Wochenlang muss Martha ungewaschene Wolle auf ihre Beine legen und im Schwefelwasser baden, das täglich vom so genannten „Stinkat Brunn“ geholt wird. „Do kimmp Lebm inni, unt guat isches, wenns beißt, so hots ghoaßn“, erinnert sie sich. Sie hält sich oft in der frischen Luft auf und fährt Rad, um die Beinmuskeln zu stärken. Nach einer anfänglich leichten Besserung folgen Rückschläge und erneut Arztbesuche. Irgendwann steht die Diagnose fest. Es ist Kinderlähmung. „Selm sein miar olle drschrockn“, betont Martha. Sie kommt zur Therapie in das Sanatorium in Malcesine am Gardasee.
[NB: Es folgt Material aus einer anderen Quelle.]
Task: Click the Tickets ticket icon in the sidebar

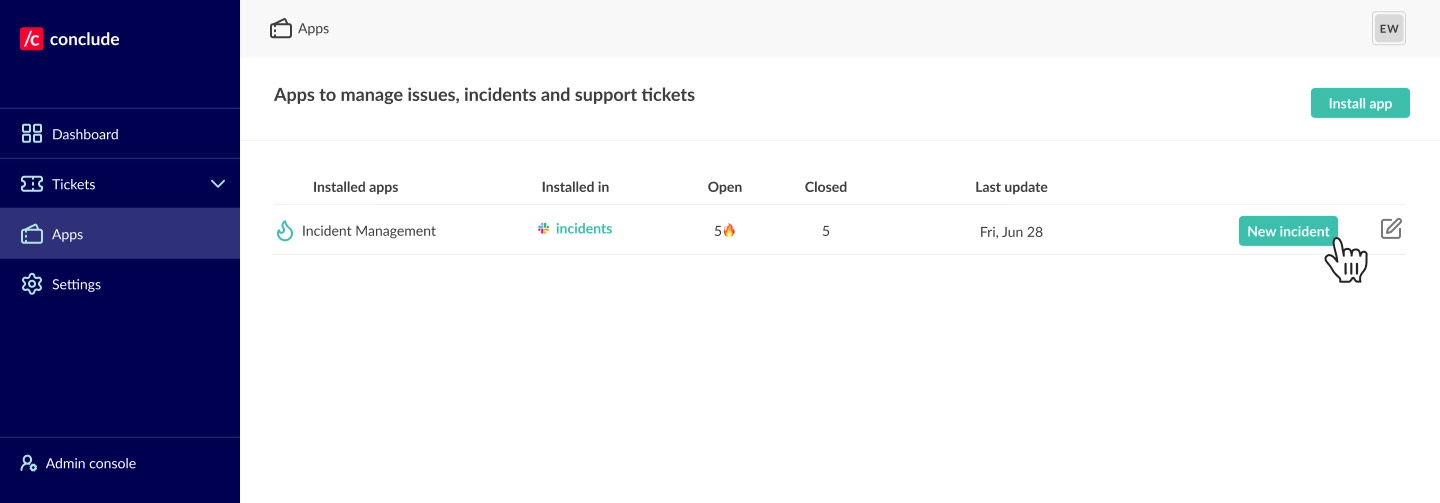Action: 32,184
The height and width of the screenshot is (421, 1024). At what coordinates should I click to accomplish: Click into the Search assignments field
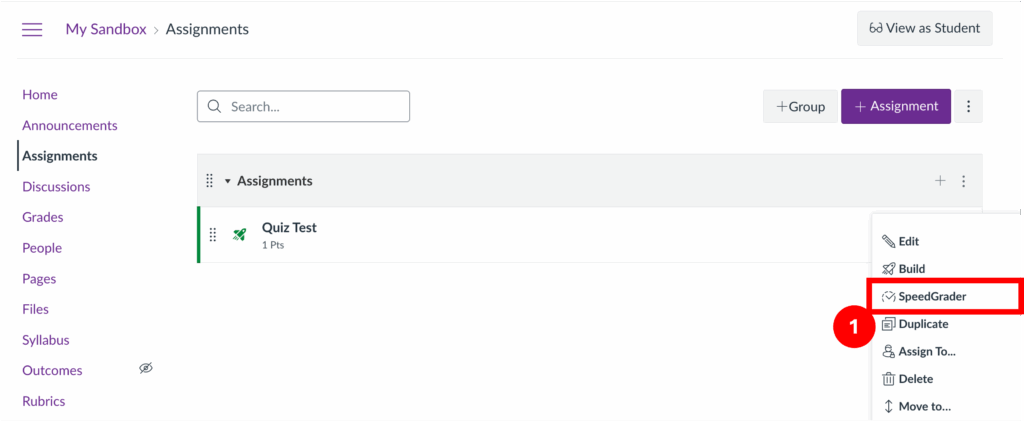[x=303, y=106]
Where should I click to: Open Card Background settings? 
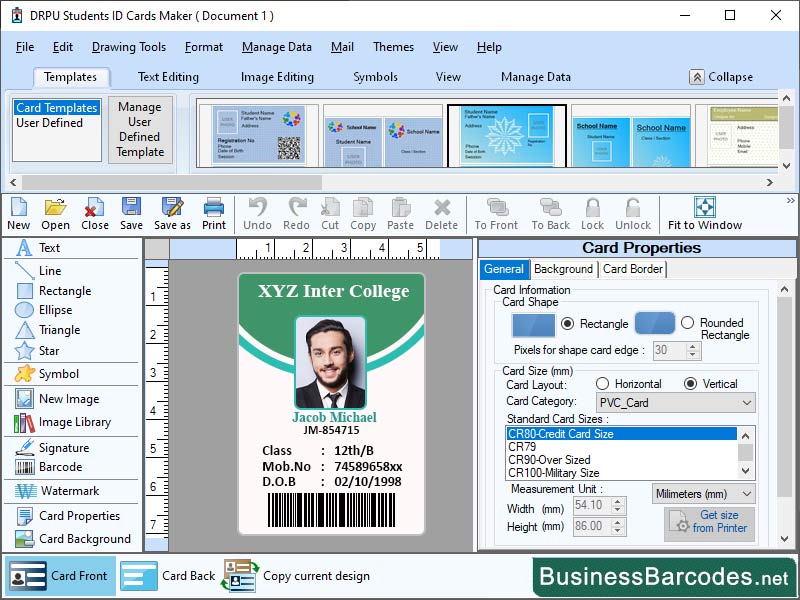click(72, 539)
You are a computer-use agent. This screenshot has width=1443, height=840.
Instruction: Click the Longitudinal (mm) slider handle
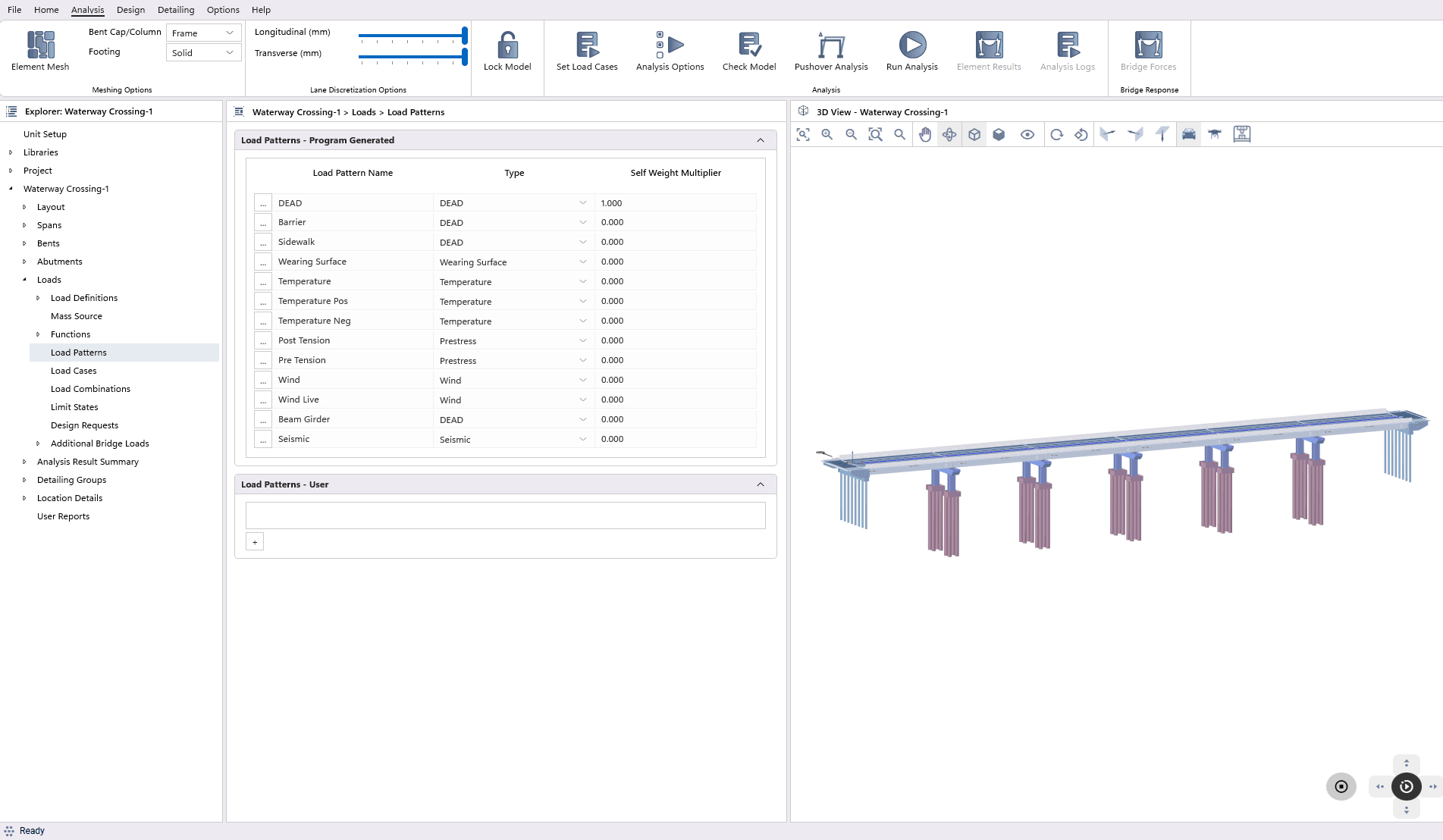coord(464,36)
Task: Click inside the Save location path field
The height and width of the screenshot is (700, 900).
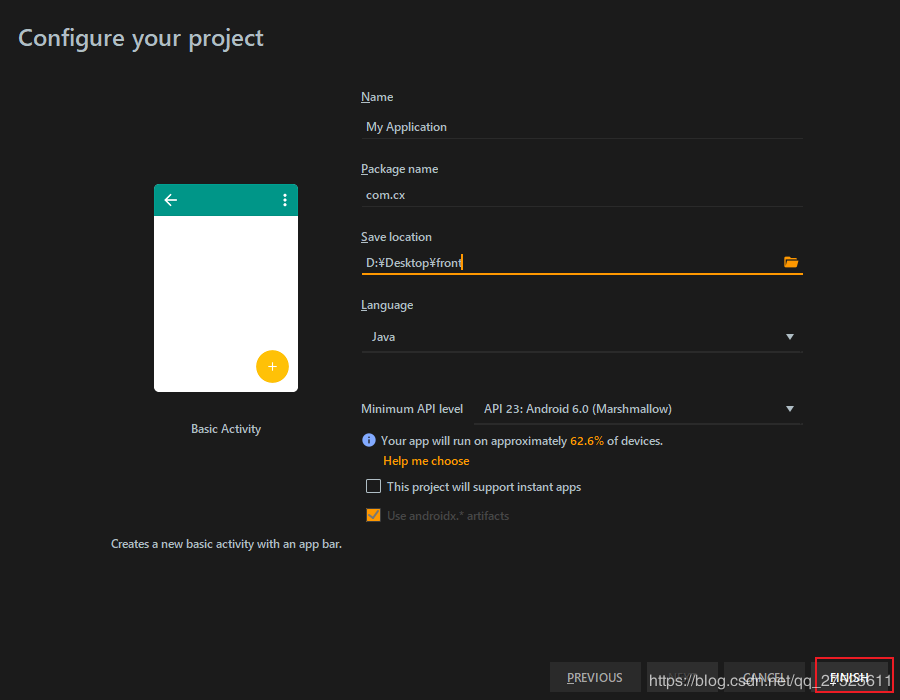Action: 570,263
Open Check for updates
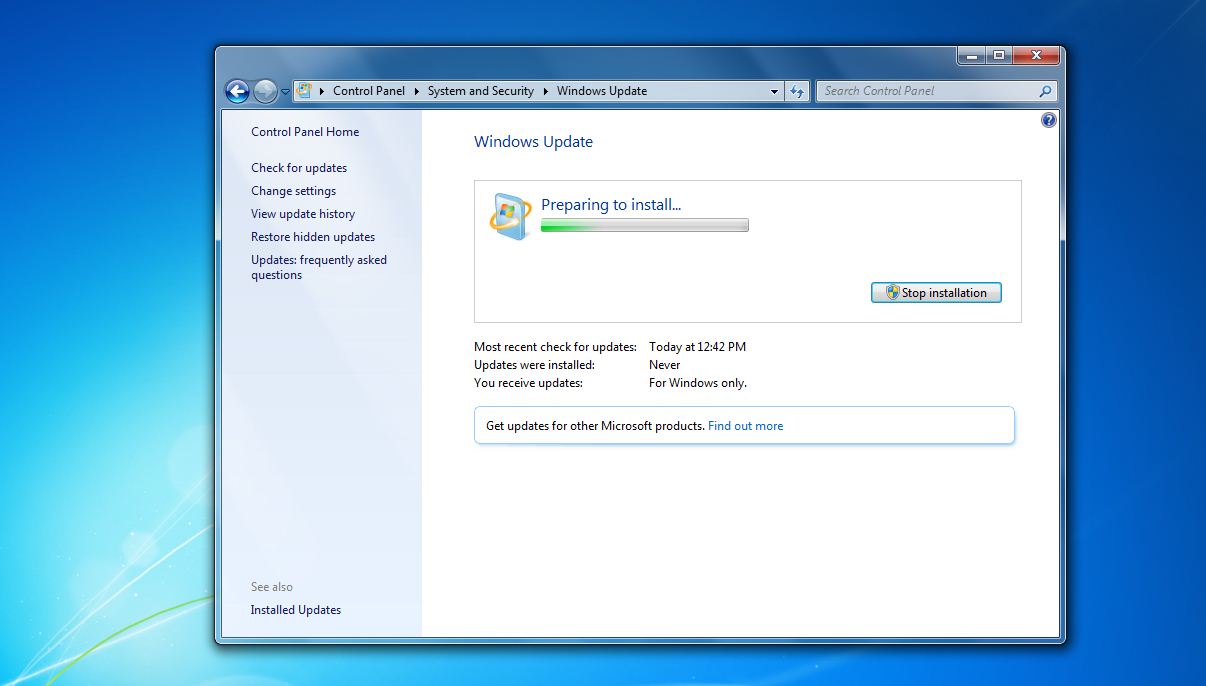This screenshot has height=686, width=1206. pyautogui.click(x=298, y=167)
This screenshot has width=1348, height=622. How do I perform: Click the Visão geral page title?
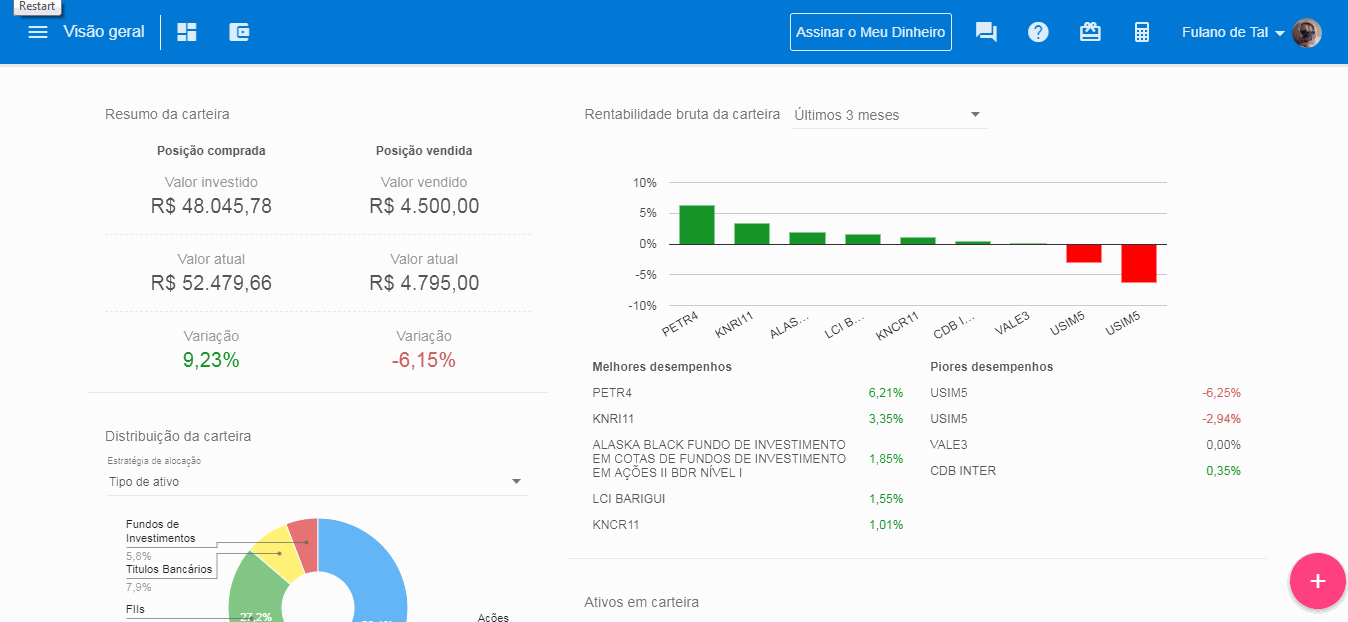tap(103, 32)
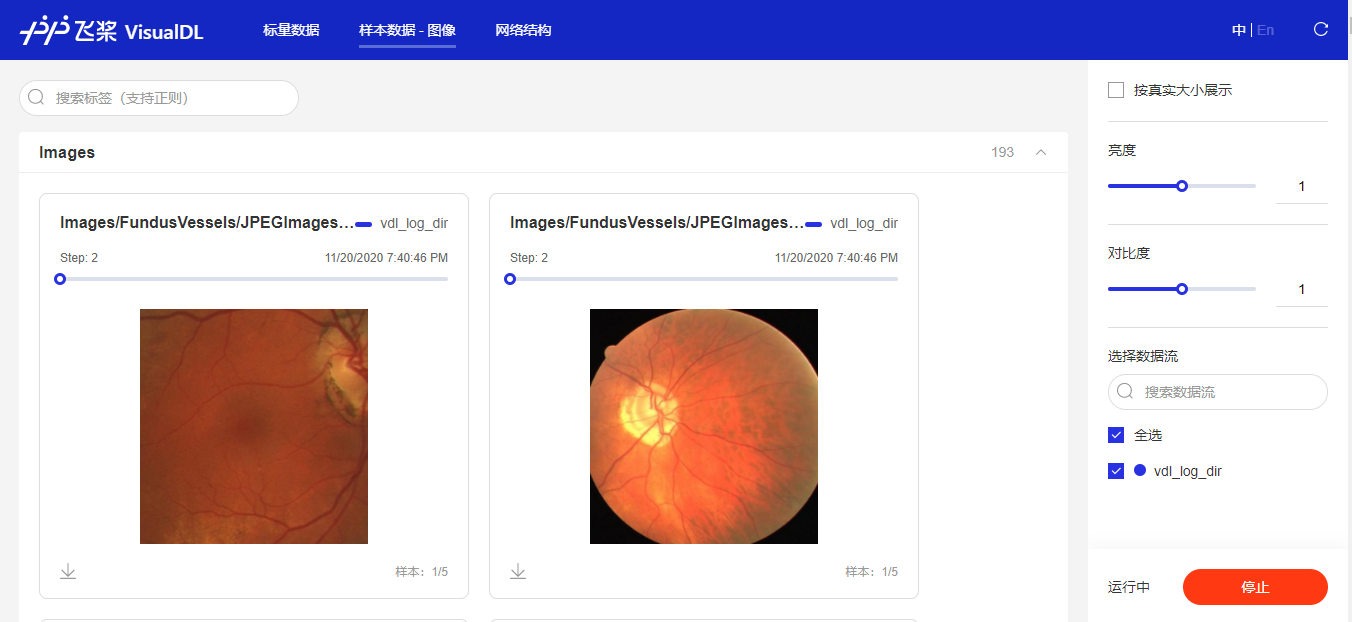Screen dimensions: 1352x622
Task: Enable the 按真实大小展示 checkbox
Action: tap(1116, 89)
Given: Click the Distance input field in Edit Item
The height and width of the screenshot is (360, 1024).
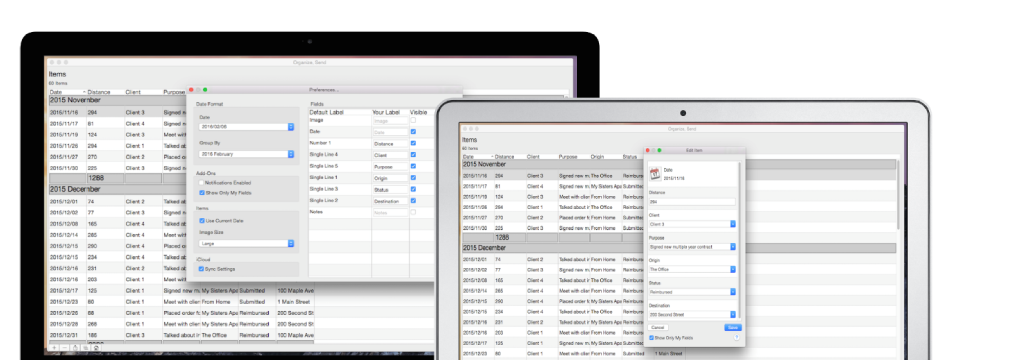Looking at the screenshot, I should [692, 202].
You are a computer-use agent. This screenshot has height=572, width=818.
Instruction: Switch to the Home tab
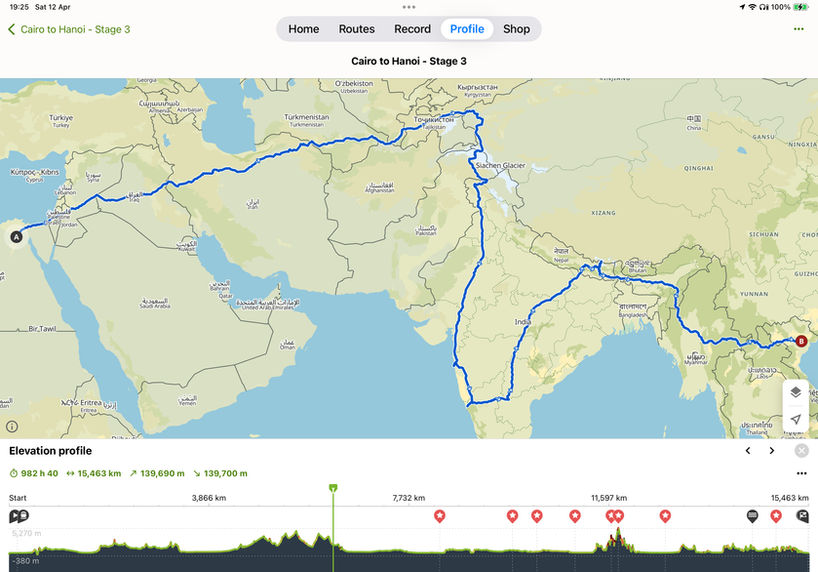point(304,29)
Die italienische Sprache ist ihr fremd und das Heimweh plagt. Sie weint sich oft in den Schlaf. Sie erkrankt an Diphterie und kämpft in der Isolierstation des Krankenhauses Verona um ihr Leben. Niemand darf sie besuchen. Es fließen nur spärliche Informationen. Ihr verzweifelter Vater beauftragt einen Carabinieri, nachzufragen, wie es seiner Tochter geht. Dieser erfährt dann, dass Martha auf dem Weg der Besserung ist. Schon bald wird sie wieder ins Sanatorium zurückgebracht. Dort erholt sie sich und lernt ganz nebenbei italienisch. Nach sechs Monaten kehrt sie nach Hause zurück. „A bissl krump bin i schun nou gongan, obr eigatla isch olz recht guat gwortn“, beschreibt sie. Martha ist wissbegierig und voller Tatendrang. Ihre guten Italienisch-Kenntnisse ermöglichen ihr die Aufnahme in der Schule eines Nonnenklosters in Mailand. Dort trifft sie auf weitere sieben junge Südtirolerinnen. „Es hat a Hausholtschual sein gsollt, obr miar hoob mea für di Kloaschtrfrauen orbatn gmiaßt“, erklärt sie. „Miar hoobm meistens gwascht unt putzt.“ Wegen ihrer Krankengeschichte wird Martha immer ein wenig geschont. Sie fühlt sich in der Klostergemeinschaft wohl .und geborgen. Eine Beinhaut und geborgen. Eine Beinhautentzündung zwingt sie zur Rückkehr nach Hause. „Im Mailänder Krankenhaus hat i olz gmiaßt selber zohln“, sagt sie. Sie wird im Krankenhaus Schlanders behandelt. Nach ihrer Genesung bitten sie ihre Eltern inständig, doch daheim zu bleiben. Schweren Herzens entspricht Martha dem Wunsch. „Suscht war i eppr ins Kloaschtr gongen“, meint sie.
Sie überlegt Näherin zu werden oder Friseurin. Schließlich beginnt sie bei einer Strickerin in Schlanders eine Lehre. Diese schließt sie nach zwei Jahren erfolgreich ab. Da sie als Strickerin keine Anstellung findet. nimmt sie eine Arbeit im Obstmagazin Schlanders an und sortiert Äpfel. Als lebenslustige Frau besucht sie gerne Veranstaltungen. Auf einem Ball verliebt sie sich in einen jungen Mann. Sie wird schwanger und schenkt einem Sohn das Leben. An eine Heirat ist wegen vieler Hindernisse nicht zu denken. Erst Jahre später heiratet sie einen anderen Mann.
Allein mit ihrem Sohn zieht sie in eine Wohnung, kauft sich eine Strickmaschine und fertigt Kleidungstücke an. „S Gelt isch oft lei longsom innitröpflt“, betont sie. Ein fixes Gehalt erhält sie erst später als Helferin und Köchin im Kindergarten. Dann kommt der Tag, der ihr Leben verändert, und zwar der 13. Juni 2010. Ein Auto kracht bei Spondinig in ihren Wagen. Marthas Beine sind mehrmals gebrochen. Es folgen komplizierte Operationen und monatelange Krankenhaus- und Therapieaufenthalte. Trotz aller Bemühungen muss sie sich mit dem Rollstuhl anfreunden, und auch mit dem Gedanken, dass sie nicht mehr allein leben kann. Nachdem auch ihre Ehe gescheitert ist, will Martha mit Hilfe einer „Padante“ zurechtkommen. Der Versuch missglückt.
Heute lebt sie im Seniorenheim St. Sisinuius in Laas, wo sie bestens betreut wird. „Oft verdiaß i schun um mei Wohnung“, sagt sie. Martha versucht so viel wie möglich eigenständig zu erledigen, auch wenn es ihr oft schwer fällt. Jedoch das Aufgeben ist nicht ihre Art, denn sie ist eine Kämpferin.